• [Try it] Scan the records below. List lines holding "header".

(Records to use Opens)

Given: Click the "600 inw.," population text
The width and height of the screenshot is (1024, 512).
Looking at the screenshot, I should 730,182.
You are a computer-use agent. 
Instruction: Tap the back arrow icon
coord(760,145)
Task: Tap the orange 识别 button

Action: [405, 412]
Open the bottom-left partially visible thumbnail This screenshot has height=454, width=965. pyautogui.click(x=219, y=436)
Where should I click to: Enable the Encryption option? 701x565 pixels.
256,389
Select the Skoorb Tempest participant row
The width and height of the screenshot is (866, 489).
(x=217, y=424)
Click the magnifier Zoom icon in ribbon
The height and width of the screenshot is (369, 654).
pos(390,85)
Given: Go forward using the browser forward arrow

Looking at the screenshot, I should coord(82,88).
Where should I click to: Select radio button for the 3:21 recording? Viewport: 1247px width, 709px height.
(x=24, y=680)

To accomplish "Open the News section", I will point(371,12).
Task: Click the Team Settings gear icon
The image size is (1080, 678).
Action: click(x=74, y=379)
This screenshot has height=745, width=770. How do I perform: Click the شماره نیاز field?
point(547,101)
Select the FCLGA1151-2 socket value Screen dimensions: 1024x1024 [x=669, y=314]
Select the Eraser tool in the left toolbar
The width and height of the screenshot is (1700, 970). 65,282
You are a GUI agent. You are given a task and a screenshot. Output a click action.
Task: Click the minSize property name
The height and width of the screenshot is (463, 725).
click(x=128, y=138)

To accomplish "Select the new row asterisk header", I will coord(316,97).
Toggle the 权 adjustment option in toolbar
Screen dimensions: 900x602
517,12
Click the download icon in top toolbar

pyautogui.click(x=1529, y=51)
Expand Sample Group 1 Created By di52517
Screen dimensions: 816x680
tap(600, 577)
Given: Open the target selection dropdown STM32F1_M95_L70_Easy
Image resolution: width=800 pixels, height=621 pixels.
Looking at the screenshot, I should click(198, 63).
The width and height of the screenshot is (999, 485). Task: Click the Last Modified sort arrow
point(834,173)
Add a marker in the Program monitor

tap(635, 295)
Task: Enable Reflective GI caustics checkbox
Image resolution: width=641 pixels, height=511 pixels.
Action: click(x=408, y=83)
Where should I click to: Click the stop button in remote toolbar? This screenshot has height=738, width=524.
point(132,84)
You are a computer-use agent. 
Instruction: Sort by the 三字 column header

(Records to use Closes)

• [Result for this task]
To accomplish "Select the new row asterisk header", I will coord(316,97).
Instruction: Sort by the 三字 column header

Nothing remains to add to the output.